Excerpt provided —
I think big and always have.
I’m happy that interesting projects are coming my way and it only pushes me to work harder.
You wanted to originally become a swimmer or translator. Did being Sachin and Supriya’s daughter contribute towards choosing acting as a career path?
I wanted to be many things at once but I’m an explorer at heart.
I was a competitive swimmer growing up but I never saw that as a career.
I love languages so I started learning basic French and Japanese.
But I have always been a performer and have been very comfortable in front of the camera and on stage but being part of the movies just felt predictable so maybe that’s why I stayed away from it.
I never took it for granted.
It happened organically when I started doing theatre and I’m glad I took that time.
I starting directing before acting and it’s something I am passionate about too.
When I am on set, I’m trying to learn all aspects of filmmaking.
Right now, though, acting has my 100% focus.
How (if at all) have your parents advised or guided you in your journey so far?
They have guided me just by their day to day demeanour and attitude towards life.
They have worked in the industry for more than 50 years and their experiences are invaluable.
But they’ve never sat me down and had that big conversation about how I should be approaching my career.
They let me explore and take chances and are always there when I need to talk about things that are stressing me out.
Time and again they have told me that the best way to be different is to be yourself and to really cherish my own path and enjoy it completely rather than comparing my journey.

Data lines —
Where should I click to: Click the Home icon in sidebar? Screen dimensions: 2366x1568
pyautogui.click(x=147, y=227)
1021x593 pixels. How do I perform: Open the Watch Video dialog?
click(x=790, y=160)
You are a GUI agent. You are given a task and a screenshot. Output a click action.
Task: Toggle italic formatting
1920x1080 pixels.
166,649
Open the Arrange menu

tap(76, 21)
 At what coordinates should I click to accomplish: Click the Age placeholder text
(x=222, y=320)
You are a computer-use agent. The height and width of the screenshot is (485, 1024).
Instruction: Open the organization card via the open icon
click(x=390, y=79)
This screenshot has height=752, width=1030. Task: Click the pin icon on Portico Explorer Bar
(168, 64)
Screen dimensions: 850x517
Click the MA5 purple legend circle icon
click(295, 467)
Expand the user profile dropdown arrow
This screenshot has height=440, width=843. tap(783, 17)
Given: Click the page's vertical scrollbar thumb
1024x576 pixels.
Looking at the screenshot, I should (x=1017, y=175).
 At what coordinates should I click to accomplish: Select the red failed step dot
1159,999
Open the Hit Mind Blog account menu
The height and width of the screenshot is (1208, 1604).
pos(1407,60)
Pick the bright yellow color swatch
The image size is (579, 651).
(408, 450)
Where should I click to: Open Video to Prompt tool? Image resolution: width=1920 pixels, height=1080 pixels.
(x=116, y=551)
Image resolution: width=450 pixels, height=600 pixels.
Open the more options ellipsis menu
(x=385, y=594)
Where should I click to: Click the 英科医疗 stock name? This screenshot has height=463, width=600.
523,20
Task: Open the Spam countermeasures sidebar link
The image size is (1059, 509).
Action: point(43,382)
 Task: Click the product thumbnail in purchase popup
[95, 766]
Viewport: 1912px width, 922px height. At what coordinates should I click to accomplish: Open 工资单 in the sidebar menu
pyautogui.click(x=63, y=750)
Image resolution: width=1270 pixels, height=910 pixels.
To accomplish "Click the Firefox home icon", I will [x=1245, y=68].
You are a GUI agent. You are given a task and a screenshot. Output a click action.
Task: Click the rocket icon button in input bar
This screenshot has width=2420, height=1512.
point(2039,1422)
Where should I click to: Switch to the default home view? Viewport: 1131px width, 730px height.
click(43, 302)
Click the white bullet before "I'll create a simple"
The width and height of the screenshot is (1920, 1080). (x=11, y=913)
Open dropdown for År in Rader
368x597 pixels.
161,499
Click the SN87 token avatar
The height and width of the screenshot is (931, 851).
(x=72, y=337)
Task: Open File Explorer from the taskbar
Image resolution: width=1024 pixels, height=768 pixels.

Exercises to complete —
[1] According to the interview, which languages did the speaker begin learning?
[2] Transcribe the interview from "But I have always" up to and including "passionate about too.".
[3] Pick up the interview from the point where it stops.
The lines above stand apart from the interview and are not part of it.

The results —
[1] Basic French and Japanese.

[2]
But I have always been a performer and have been very comfortable in front of the camera and on stage but being part of the movies just felt predictable so maybe that’s why I stayed away from it.
I never took it for granted.
It happened organically when I started doing theatre and I’m glad I took that time.
I starting directing before acting and it’s something I am passionate about too.

[3]
That’s ingrained in me strongly.
So I basically get into projects doing my best and enjoying myself without expecting too much.
It’s hard but I try to surrender and that’s what works best for me.
Post Beecham House, what’s next for you?
The year 2019 is looking super exciting as I have three films releasing this year.
One is Haathi Mere Saathi with Rana Dagubatti.
It’s a trilingual film and my Tamil and Telugu debut which I’m very excited and nervous about.
I’m also doing RSVP’s film directed by Sneha Taurani called Bhangra Paa le which stars Sunny Kaushal.
There’s Anubhav Sinha’s film Abhi Toh Party Shuru Hui Hai which I finished shooting in Lucknow.
Another film that hasn’t been officially announced yet so I can’t talk about it but I’m currently shooting for it in Delhi.
Here’s wishing Shriya all the best for her current and future projects.
Beecham House will air on ITV in the Spring in the UK.
An official date is yet to be confirmed.